Date of Visit: January 14, 2012
Generally, when I explore abandoned places, I find the most interesting locations are the ones with the most "stuff" left behind. I like to try and decipher the story behind the people who once inhabited that space, whether it be the medical history of an elderly person who lived in a house, the interests of residents of asylums or nursing homes, or the personalities of employees at a factory. (Okay, I admit it - I'm nosy!) I look for inscriptions on walls, photographs, paperwork, name tags, something personal to tell me about the living history of the building. Even machinery can tell a story, not only about the building (what was made there, how long the company was in business), but also about the companies who made the machinery (so many of which are now extinct). And generally I get disappointed if I come away from a location without any significant clues into the past.

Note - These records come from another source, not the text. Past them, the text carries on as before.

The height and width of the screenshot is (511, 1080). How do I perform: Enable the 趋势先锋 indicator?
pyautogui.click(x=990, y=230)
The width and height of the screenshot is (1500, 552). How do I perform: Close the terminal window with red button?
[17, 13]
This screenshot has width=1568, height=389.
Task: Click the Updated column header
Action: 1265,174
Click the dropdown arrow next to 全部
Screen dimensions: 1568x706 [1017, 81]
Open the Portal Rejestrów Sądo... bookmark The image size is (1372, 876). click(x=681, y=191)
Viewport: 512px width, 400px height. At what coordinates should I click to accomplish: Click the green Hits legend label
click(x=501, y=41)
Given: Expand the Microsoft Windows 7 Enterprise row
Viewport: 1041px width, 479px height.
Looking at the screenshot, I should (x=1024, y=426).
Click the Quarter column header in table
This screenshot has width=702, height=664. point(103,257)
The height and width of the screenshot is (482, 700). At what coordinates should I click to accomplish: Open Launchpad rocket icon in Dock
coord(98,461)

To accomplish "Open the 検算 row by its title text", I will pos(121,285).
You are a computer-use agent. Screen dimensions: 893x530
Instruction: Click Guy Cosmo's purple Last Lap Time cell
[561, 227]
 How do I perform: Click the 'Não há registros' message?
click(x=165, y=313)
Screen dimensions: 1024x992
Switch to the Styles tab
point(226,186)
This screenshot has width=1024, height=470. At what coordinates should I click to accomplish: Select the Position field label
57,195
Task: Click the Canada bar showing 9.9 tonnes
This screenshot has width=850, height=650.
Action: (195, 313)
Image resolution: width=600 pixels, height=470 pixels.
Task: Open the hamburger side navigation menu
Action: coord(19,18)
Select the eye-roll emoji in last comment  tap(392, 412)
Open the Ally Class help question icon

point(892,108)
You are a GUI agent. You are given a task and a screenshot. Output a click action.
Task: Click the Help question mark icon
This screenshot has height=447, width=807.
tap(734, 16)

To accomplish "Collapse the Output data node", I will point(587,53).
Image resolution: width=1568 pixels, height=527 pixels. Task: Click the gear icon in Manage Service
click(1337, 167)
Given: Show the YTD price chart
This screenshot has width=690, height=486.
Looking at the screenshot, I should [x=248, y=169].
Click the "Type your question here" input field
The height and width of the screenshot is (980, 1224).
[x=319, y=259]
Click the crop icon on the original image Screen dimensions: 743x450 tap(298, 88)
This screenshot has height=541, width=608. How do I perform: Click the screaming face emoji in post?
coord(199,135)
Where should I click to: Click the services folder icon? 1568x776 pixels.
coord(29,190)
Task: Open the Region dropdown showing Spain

There are exceptions to that rule though - such as when a building is epic or creeptastic enough on its own to command my interest, even if it's devoid of objects. Such is the case with this old air force base. The base was built during World War I and closed in 1993. Many of the buildings have been reused or demolished, but the immense main building, the size of 11 football fields and one of the largest military buildings outside the Pentagon, continues to decay in silence. Lime has leached from the brick, resulting in cream colored stalactites dripping from the ceiling and puddling on the floors. The only reminders of the building's original purpose are the military-themed murals and occasional air force stickers on the doors. The decrepit atmosphere is drenched in a creepy stillness. This would be a fantastic place to shoot a horror movie. And there are plans to demolish it within the next couple years. Sadness fills my heart.